Installing libraries in glue python shell while connected to VPC

0

I am using public subnet, that has a route table with internet gateway, destination 0.0.0.0/0. I am still not able to access to pypi to download necessary libraries in glue python shell. Getting below error , any help would be appreciated. Also, if i don not connect to Redshift VPC, i am able to download libraries using --additional-python-modules. Error: Retrying (Retry(total=3, connect=None, read=None, redirect=None, status=None)) after connection broken by 'ConnectTimeoutError(<pip._vendor.urllib3.connection.HTTPSConnection object at 0x7f5213a9a0>, 'Connection to pypi.org timed out. (connect timeout=15)')': /simple/geopy/

1 Answer
0

If the attempt is actually being made from inside your VPC, it should be connected to a private subnet, with the default route pointing to a NAT gateway in a public subnet. The public subnet where the NAT gateway resides should have its default route pointing to the IGW.

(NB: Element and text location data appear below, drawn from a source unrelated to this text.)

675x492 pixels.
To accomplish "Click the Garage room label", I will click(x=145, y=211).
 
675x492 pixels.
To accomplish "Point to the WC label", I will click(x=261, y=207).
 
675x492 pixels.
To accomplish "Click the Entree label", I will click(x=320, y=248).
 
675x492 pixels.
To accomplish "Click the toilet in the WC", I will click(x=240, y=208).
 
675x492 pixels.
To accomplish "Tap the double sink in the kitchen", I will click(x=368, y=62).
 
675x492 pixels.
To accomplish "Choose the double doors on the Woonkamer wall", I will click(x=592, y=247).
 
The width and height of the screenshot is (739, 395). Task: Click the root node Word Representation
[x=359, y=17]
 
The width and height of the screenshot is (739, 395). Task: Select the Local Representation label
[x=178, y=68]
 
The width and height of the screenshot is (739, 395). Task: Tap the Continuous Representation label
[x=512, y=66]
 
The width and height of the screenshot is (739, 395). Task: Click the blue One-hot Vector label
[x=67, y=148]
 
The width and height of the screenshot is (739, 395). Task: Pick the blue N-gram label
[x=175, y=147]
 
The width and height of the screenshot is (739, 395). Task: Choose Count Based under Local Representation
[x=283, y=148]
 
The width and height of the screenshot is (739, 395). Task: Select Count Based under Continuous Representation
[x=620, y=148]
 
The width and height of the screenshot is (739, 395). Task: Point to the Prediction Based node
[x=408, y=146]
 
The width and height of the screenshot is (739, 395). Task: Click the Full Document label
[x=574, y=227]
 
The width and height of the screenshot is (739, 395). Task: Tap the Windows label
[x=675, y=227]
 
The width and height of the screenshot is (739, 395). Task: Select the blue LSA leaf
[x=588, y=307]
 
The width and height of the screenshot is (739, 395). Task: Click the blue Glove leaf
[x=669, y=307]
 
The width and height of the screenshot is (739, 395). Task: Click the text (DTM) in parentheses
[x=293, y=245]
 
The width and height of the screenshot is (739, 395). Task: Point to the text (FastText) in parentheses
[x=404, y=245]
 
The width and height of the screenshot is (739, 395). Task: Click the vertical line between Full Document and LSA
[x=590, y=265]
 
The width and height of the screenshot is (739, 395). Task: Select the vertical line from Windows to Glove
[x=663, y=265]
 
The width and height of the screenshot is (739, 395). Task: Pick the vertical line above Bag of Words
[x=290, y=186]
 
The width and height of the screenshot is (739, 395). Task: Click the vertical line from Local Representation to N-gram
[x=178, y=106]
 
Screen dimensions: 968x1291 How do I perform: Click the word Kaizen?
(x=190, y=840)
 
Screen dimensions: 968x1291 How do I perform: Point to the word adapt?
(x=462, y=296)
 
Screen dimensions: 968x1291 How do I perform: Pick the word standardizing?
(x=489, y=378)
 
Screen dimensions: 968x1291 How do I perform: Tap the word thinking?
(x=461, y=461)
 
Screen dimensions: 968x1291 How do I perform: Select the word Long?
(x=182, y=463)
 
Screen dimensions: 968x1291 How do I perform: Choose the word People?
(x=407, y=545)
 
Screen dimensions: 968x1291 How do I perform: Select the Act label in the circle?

An IPv4-only network interface in a public subnet won't be able to connect to the internet, when it doesn't have a public IP address. The NAT gateway provides the translation capability to map the private IP to an internet-routable public IP address.

There's a diagram of this standard design here: https://docs.aws.amazon.com/vpc/latest/userguide/vpc-example-private-subnets-nat.html

EXPERT
Leo K
answered 2 months ago
profile picture
EXPERT
reviewed 2 months ago
  • Once i create private subnet in same availability zone , i will need to use private subnet for vpc connection in glue and not the public subnet?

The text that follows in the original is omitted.